Notre premier objectif sera de consolider la résilience et de promouvoir la relance économique. À ce titre, je souhaite rappeler l’appui de la Banque africaine de développement à la riposte sanitaire et économique du Maroc avec un financement rapidement déployé dès le début de la pandémie de Covid-19. La seconde priorité sera de soutenir davantage la généralisation de la couverture médicale, comme nous l’avons fait depuis plus de 15 ans à travers des appuis de plusieurs centaines de millions d’euros. Nous accompagnerons également la transition écologique en accentuant le développement des infrastructures d’énergie, notamment renouvelables, ainsi que les infrastructures d’eau et d’assainissement. Il s’agit d’inclure et de renforcer l’attractivité des territoires qui bénéficieront aussi de notre appui pour une agriculture moderne, durable et résiliente, capable de créer plus de valeur ajoutée, de réduire son empreinte carbone et de créer des emplois durables en milieu rural.

Pour renforcer la compétitivité du Maroc et en faire un hub régional, nous continuerons d’appuyer la modernisation des infrastructures de transport, tous modes confondus -aéroportuaire, ferroviaire et portuaire- et nous renforcerons les chaînes de valeur en soutenant l’augmentation de l’offre exportable du pays, en capacité mais aussi en gamme. Dans bien des domaines, le Maroc est un modèle à suivre.

Afin de renforcer davantage la coopération Sud-Sud, nous travaillerons à favoriser le partage d’expérience avec le continent. Les domaines sont multiples: l’agriculture, l’eau, les énergies renouvelables ou encore les transports, entre autres. Nous souhaitons aussi faire bénéficier les opérateurs économiques marocains de notre forte présence sur l’ensemble du continent ainsi que de notre connaissance des opportunités d’affaires en Afrique. Nous allons les accompagner à investir de nouveaux marchés africains. La Zone de libre-échange continentale africaine constitue une formidable opportunité à cet égard, et les entreprises marocaines, tout comme les opérateurs logistiques, seront des acteurs majeurs dans cette nouvelle dynamique. Il est important de s’y préparer.

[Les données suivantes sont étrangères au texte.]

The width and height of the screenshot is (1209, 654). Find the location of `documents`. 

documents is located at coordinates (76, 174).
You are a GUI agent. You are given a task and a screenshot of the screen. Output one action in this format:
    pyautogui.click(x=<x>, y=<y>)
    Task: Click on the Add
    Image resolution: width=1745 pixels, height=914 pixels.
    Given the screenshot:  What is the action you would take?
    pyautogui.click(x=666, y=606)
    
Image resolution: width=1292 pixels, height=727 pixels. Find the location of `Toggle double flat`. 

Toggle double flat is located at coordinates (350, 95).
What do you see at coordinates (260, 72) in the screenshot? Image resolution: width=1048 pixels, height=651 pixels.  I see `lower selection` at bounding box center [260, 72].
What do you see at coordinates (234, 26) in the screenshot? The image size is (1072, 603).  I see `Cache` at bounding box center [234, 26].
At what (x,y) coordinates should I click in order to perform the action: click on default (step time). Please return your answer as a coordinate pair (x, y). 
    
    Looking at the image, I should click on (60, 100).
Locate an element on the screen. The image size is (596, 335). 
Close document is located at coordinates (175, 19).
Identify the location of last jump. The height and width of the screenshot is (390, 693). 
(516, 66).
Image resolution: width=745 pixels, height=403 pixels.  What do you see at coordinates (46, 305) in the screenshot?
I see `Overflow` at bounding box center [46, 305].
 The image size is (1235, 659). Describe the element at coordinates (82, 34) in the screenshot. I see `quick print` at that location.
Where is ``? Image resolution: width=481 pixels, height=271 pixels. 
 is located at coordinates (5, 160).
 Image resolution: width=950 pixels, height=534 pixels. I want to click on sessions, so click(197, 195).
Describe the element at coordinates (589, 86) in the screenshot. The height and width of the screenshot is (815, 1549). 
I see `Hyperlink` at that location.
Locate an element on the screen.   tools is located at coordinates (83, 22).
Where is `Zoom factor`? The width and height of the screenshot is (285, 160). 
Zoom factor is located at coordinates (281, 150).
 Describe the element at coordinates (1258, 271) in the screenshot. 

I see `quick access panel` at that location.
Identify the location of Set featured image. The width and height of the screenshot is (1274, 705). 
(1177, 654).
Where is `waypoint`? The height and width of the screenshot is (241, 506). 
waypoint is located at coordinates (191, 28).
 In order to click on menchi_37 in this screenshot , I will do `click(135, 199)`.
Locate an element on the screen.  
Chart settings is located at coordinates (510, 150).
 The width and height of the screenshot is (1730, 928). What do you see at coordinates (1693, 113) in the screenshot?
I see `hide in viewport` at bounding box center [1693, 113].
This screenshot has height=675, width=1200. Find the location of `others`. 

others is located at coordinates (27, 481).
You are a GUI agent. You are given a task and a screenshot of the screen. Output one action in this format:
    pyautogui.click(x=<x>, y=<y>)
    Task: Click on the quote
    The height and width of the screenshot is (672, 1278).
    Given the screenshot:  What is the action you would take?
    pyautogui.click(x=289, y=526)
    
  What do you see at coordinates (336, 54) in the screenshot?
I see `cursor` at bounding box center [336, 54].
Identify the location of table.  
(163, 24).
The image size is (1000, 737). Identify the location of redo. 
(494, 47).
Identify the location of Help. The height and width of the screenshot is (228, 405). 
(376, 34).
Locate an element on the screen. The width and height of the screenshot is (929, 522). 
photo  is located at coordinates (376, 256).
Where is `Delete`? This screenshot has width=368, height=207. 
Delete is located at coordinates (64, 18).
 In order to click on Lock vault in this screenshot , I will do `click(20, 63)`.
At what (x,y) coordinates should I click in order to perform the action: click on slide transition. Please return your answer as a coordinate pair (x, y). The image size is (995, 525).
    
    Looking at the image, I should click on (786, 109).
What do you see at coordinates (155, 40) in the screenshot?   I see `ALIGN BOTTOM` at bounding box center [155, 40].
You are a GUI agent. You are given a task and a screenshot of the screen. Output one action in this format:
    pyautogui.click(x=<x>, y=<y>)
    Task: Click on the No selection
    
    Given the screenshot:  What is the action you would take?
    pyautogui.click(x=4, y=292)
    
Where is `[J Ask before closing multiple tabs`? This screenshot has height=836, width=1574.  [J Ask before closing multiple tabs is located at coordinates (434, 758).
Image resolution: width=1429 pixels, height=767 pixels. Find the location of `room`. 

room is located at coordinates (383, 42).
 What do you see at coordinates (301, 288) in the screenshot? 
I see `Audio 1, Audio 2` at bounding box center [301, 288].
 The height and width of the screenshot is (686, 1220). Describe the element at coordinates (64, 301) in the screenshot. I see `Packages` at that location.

La crise sanitaire a eu des effets négatifs sur les économies du monde, dont celle du Maroc. Quel est le degré de confiance de la BAD dans l’économie marocaine et sa capacité à assurer sa relance après deux années difficiles?
Après la récession économique de 2020, le rebond de la croissance économique du Royaume du Maroc est confirmé en 2021, avec un taux de croissance estimé à 5,8%. Cette reprise est liée à une bonne saison agricole ainsi qu’au retour des activités industrielles et du tourisme estival. Avec la reprise, les exportations du Maroc ont affiché de très bonnes performances, particulièrement dans les secteurs de l’automobile, de l’électronique et de l’électricité ainsi que dans le textile et l’aéronautique. Néanmoins, la trajectoire économique favorable pourrait se ralentir en 2022, avec une croissance projetée aux alentours de 3%, en raison de l’émergence du nouveau variant Omicron du Covid-19.

Cette nouvelle évolution de la pandémie a entraîné la fermeture des frontières du Royaume fin novembre 2021 et pourrait entraîner des dépenses publiques de santé supplémentaires et une réduction des activités économiques, surtout si les principaux partenaires commerciaux sont fortement touchés. Ceci dit, le Maroc a démontré, depuis le début de la pandémie, une impressionnante réactivité avec la mise en place de politiques macroéconomiques appropriées et les moyens financiers nécessaires pour limiter la crise et assurer les meilleures conditions de reprise. De plus, à la suite de la campagne de vaccination massive, le Maroc évitera très certainement un nouveau confinement de sa population, ce qui permettra la continuité des activités productives. Nous prévoyons la résilience de l’économie marocaine à ce nouveau variant. Nous attendons de bonnes performances économiques à court terme.